**Exercise brief**
Search the material and gather each line with "agent" in it.

**Data supplied**

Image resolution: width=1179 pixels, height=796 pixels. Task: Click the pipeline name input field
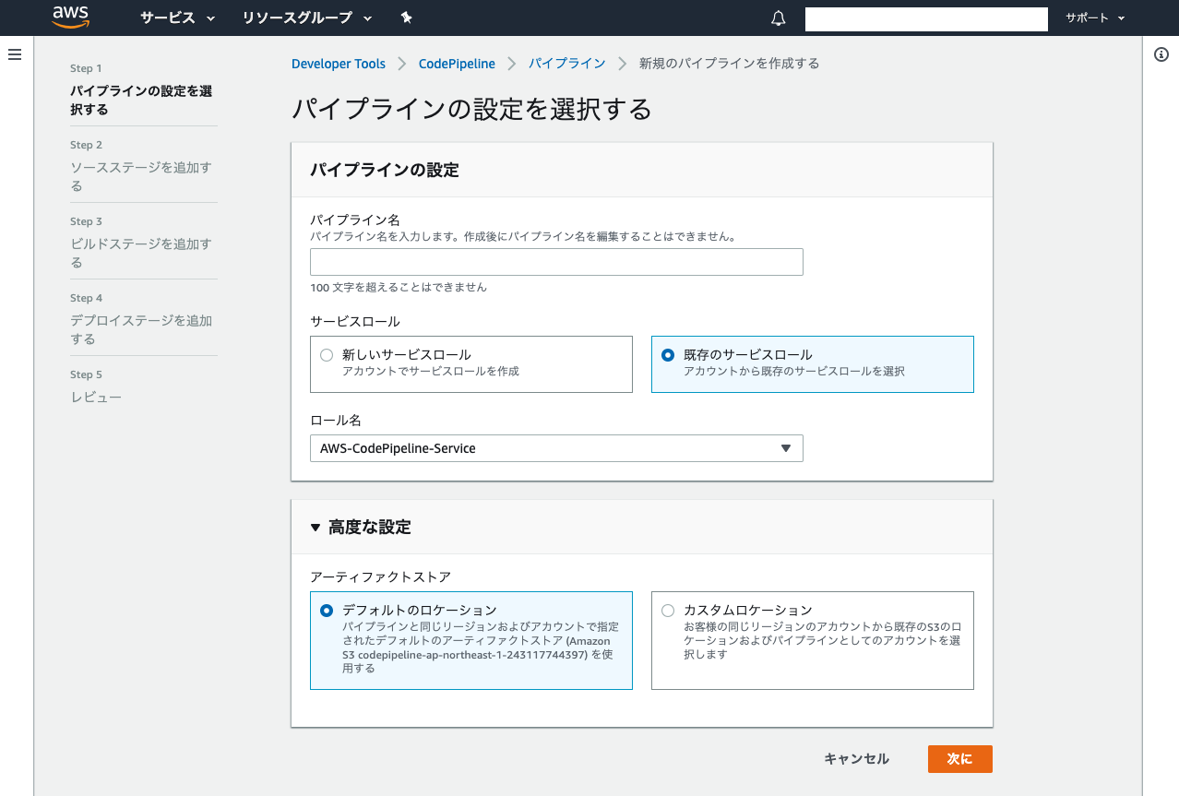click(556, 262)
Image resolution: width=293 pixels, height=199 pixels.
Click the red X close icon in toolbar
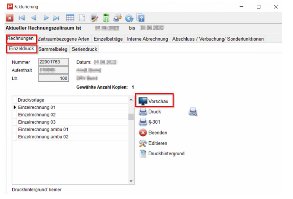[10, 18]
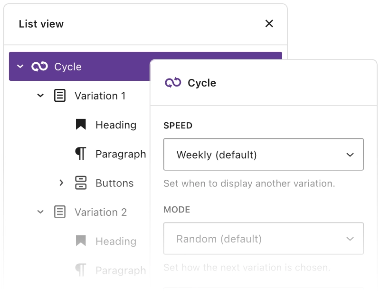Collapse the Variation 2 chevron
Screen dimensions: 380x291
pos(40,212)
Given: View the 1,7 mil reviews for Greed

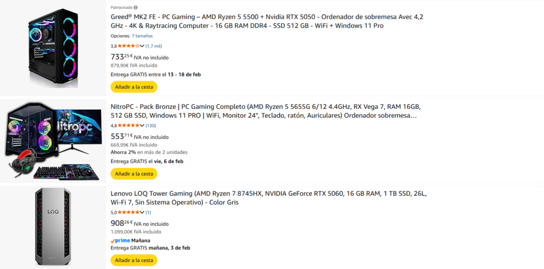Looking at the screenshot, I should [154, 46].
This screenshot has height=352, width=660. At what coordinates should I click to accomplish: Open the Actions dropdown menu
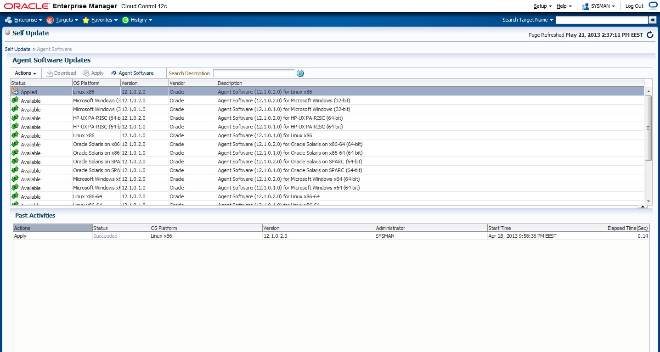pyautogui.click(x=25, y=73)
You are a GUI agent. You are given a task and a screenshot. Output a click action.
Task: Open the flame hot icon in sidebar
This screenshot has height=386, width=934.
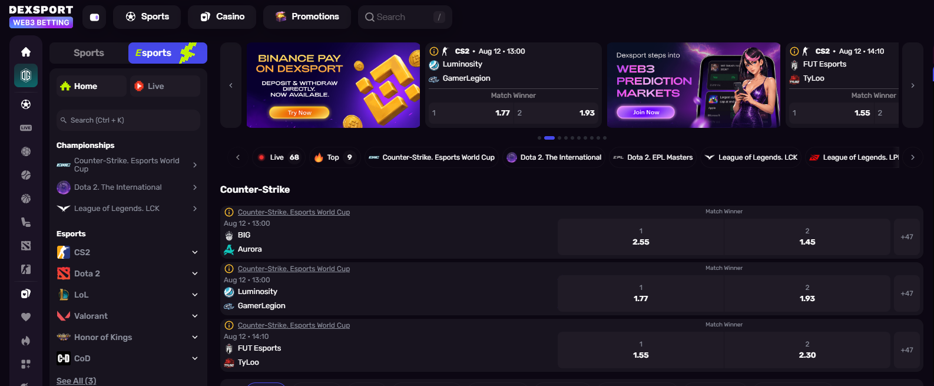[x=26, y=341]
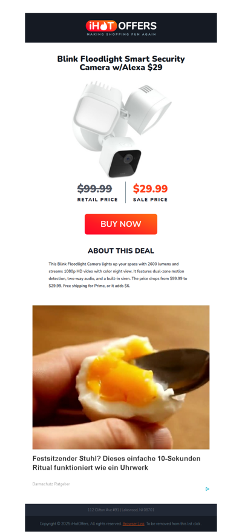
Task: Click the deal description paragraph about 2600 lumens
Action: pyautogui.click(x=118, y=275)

* * *

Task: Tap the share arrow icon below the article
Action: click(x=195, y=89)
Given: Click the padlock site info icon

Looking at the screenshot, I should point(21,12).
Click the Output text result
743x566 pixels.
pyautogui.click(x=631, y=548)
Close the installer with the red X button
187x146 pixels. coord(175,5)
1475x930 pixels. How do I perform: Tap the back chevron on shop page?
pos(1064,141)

==

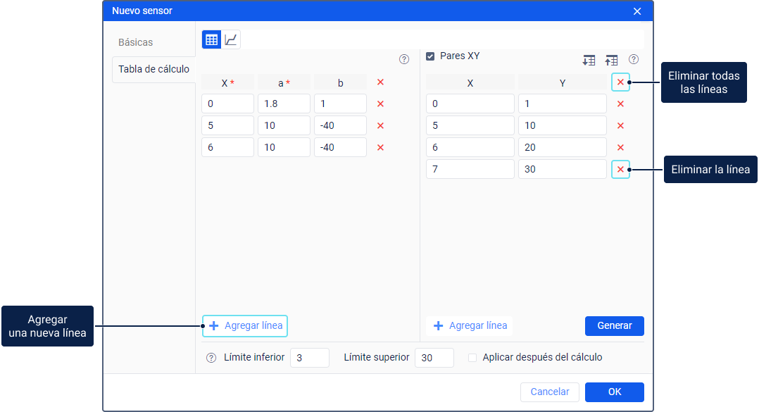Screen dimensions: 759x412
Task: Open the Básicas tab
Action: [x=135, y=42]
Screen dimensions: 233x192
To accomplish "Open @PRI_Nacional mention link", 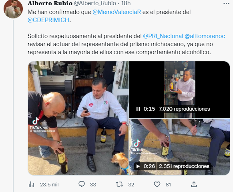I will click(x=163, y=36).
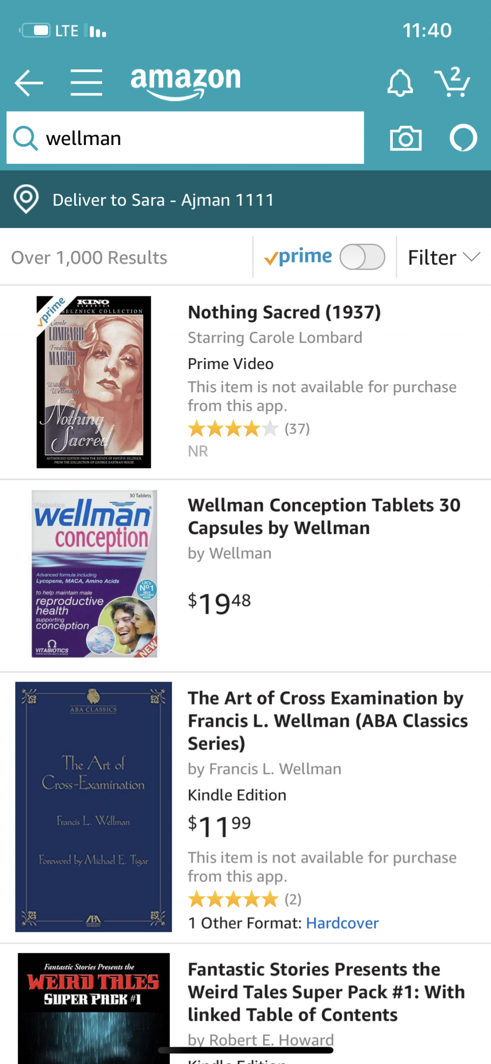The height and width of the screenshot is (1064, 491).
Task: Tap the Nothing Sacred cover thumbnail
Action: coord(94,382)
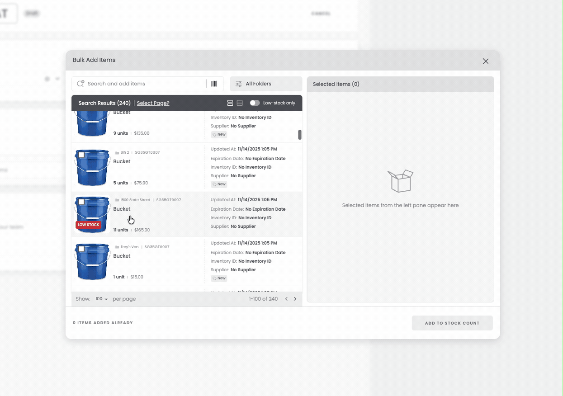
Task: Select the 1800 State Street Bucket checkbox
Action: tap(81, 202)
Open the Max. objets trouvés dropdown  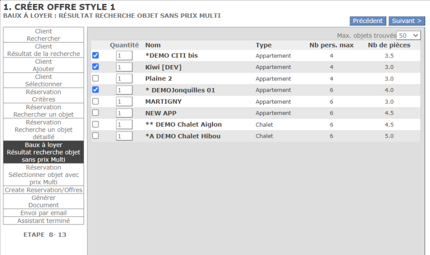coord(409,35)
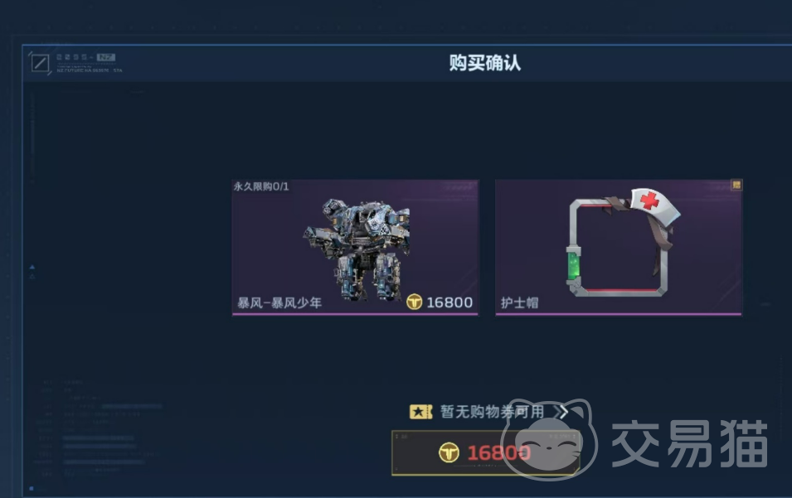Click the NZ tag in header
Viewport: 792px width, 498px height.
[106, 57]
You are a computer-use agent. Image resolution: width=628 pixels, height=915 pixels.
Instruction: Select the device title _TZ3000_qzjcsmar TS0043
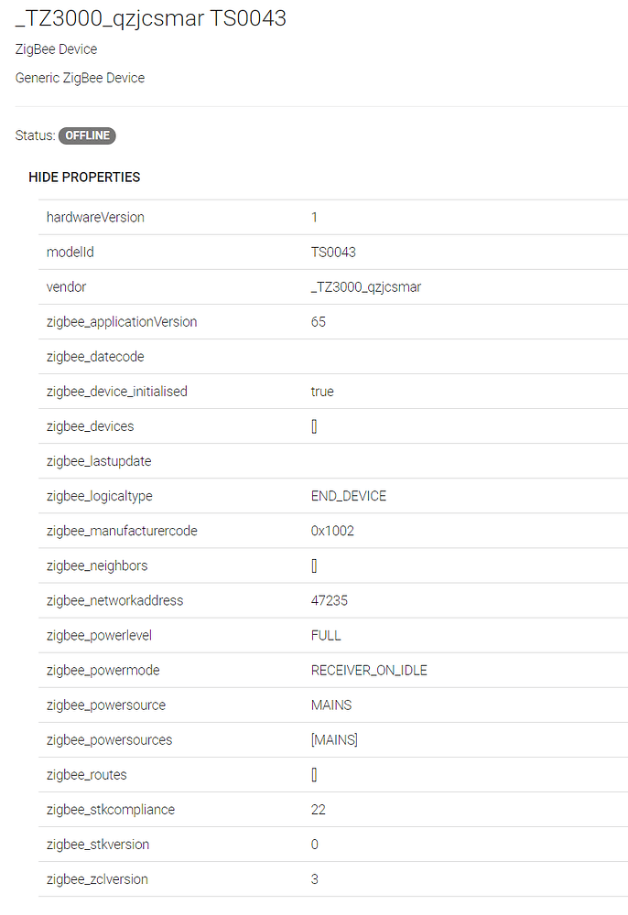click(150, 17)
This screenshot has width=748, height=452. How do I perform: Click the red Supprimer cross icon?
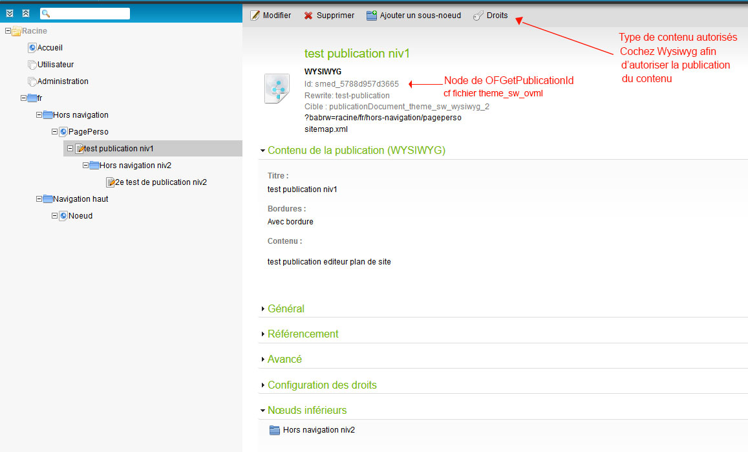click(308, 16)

**Task output**
You are a GUI agent. You are given a task and a screenshot. Output a click action.
You are a computer-use agent. Image resolution: width=628 pixels, height=915 pixels.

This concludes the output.